**Exercise brief**
Repeat word for word the part of the passage on the Commission's moderated marks starting with "We have earlier" and going on through "be produced immediately.".

**Passage shown**
We have earlier noticed that the Tribunal after conclusion of the
hearing of the matter, had suggested to the Commission on November 11,
2001 that it may produce the marks awarded to the top 50 candidates in each
category, by the Head Examiner and the Chief Examiner. The Commission
expressed its inability to give the aforesaid information having regard to the
scope of the proceeding before the Tribunal. It was also stated that since the
Secretary of the Commission was away on training at Mussorie for a period
of six to eight weeks and the keys of the Almirah in which the records were
kept were with him, the information could not be produced immediately.
However, before the High Court the Commission voluntarily produced the
marks obtained by the top 50 candidates in each category, and with
necessary particulars. The Commission also furnished the particulars of
marks obtained by all the candidates who were ultimately selected for the
personality test disclosing the marks awarded to them by the Examiner and
thereafter the Head Examiner or Chief Examiner after moderation. The
High Court directed the Commission to produce the list of candidates in
whose cases the variation in marks was plus or minus 20 or above (out of
300 marks) in a subject and also to furnish the particulars of cases where the
Chief Examiners had done random re-evaluation with particulars of
difference in marks. Accordingly, the Commission had produced necessary
statements as required by the Court. The relevant part of the Memo filed
before the Court is as follows : -
"The Commission has placed before this Hon’ble Court
subjectwise abstract of total number of answer scripts
valued, number of answer scripts moderated by the Head
Examiner and/or Chief Examiner and cases where the
marks awarded in moderation is plus or minus 20 or
more vis-‘-vis the marks awarded by the Examiner. The
total number of cases where the variation is plus or minus
20 or more has been identified as 661. Keeping in mind
anxieties expressed and apprehensions stated during the
hearing of the writ petitions and the suggestions that fell
from the Bench of this Hon’ble of this Hon’ble Court, the
Commission has examined the entire issue in the light of
the scheme laid down by the Commission regarding
valuation of the answer scripts. The endeavour of the
Commission has been to find a solution which would be
in line with the scheme of examination prescribed by the
Commission.

**Data segment**
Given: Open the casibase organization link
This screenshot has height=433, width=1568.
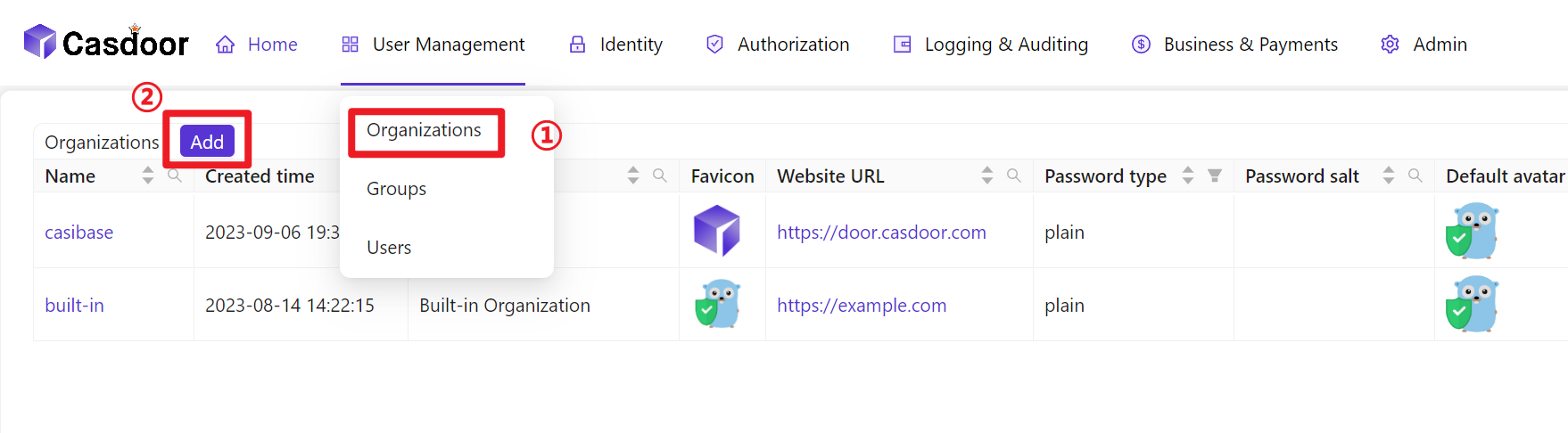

**The reply**
We have earlier noticed that the Tribunal after conclusion of the
hearing of the matter, had suggested to the Commission on November 11,
2001 that it may produce the marks awarded to the top 50 candidates in each
category, by the Head Examiner and the Chief Examiner. The Commission
expressed its inability to give the aforesaid information having regard to the
scope of the proceeding before the Tribunal. It was also stated that since the
Secretary of the Commission was away on training at Mussorie for a period
of six to eight weeks and the keys of the Almirah in which the records were
kept were with him, the information could not be produced immediately.